Вот только никакие достоинства прошлого никогда не преградили дорогу будущему, даже если это будущее представляет собой несомненную культурную деградацию.

 

Впрочем, и те, кто стремится скопировать западные образцы в готовом виде, оказываются в родной стране непонятными и потому подозрительными иностранцами. К тому же, торопливая и бездушная копия чужой культуры всегда получается хуже оригинала.

И «славянофилы» и «западники» (если употребить старую терминологию) способны привести нашу страну только к поражению на мировой арене: одни через загнивание, другие через капитуляцию. Любой шаг на пути самостоятельного развития возможен только как сочетание обеих крайностей. Вот только кто сочетать-то будет?..

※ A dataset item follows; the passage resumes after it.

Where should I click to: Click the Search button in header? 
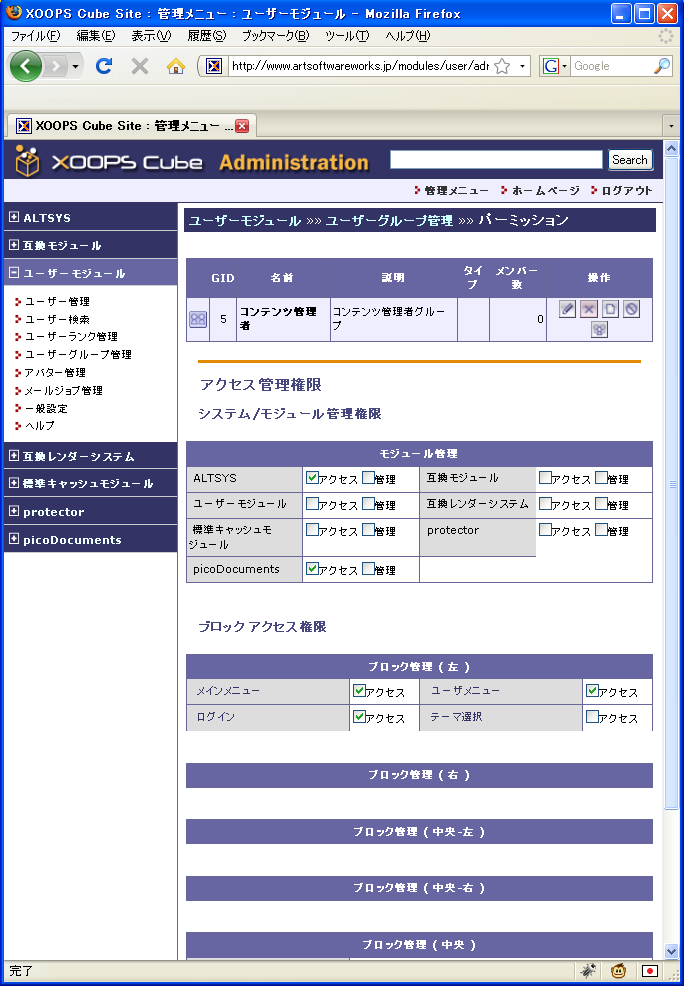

Два года назад мне довелось видеть «Сказку о тройке» (по братьям Стругацким) в постановке студента БГИНХа Евгения Кравцова. На сцене бурно сталкивались Хлебовводов (играл тот же Кравцов) и Фарфуркис – непримиримые противники, казалось бы, готовые уничтожить друг друга. Но обоих подминал и использовал – Лавр Федотович Вонюков. Когда надоедало старое, Лавр Федотович предоставлял право голоса Фарфуркису с его «новым словом». Когда ж новизна начинала казаться чрезмерной, достаточно было повернуться в сторону Хлебовводова. В результате шуму было много, а «воз» ни разу не шелохнулся – по причине недалекости всех трех участников процесса.

Та же история перманентна для нашей жизни. И ныне, видимо, слово за «патриотами»…

При таком состоянии спора бессмысленно пререкаться и с Фарфуркисом, и с Хлебовводовым. Ничего все равно не будет, пока заправляет наш многоуважаемый и простонародно благоухающий Лавр Федотович Вонюков?

Придут ли другие лица? Не знаю. Хоть знать очень хочется, потому что от этого зависит и то, как быстро мы двинемся по пути автоматизации производства, и то, смогу ли я поучаствовать в превращении рабочего человека из орудия труда в хозяина производства.

 

Вот Вам и парадокс: «места для шага вперед» я не знаю, в необходимости выжидательного молчания на современном этапе – твердо убежден. Однако же не молчу! Чем я могу объяснить причину своей несдержанности?

Тремя побудительными мотивами:

1) Восхищением творчеством Виктора Цоя.

2) Отвращением к использованию святых понятий «Родина», «Отечество», «Русь» для прикрытия беспробудной замшелости.

3) Желанием научиться хоть чему-нибудь новому прежде, чем блюстители старины развернут свои боевые порядки.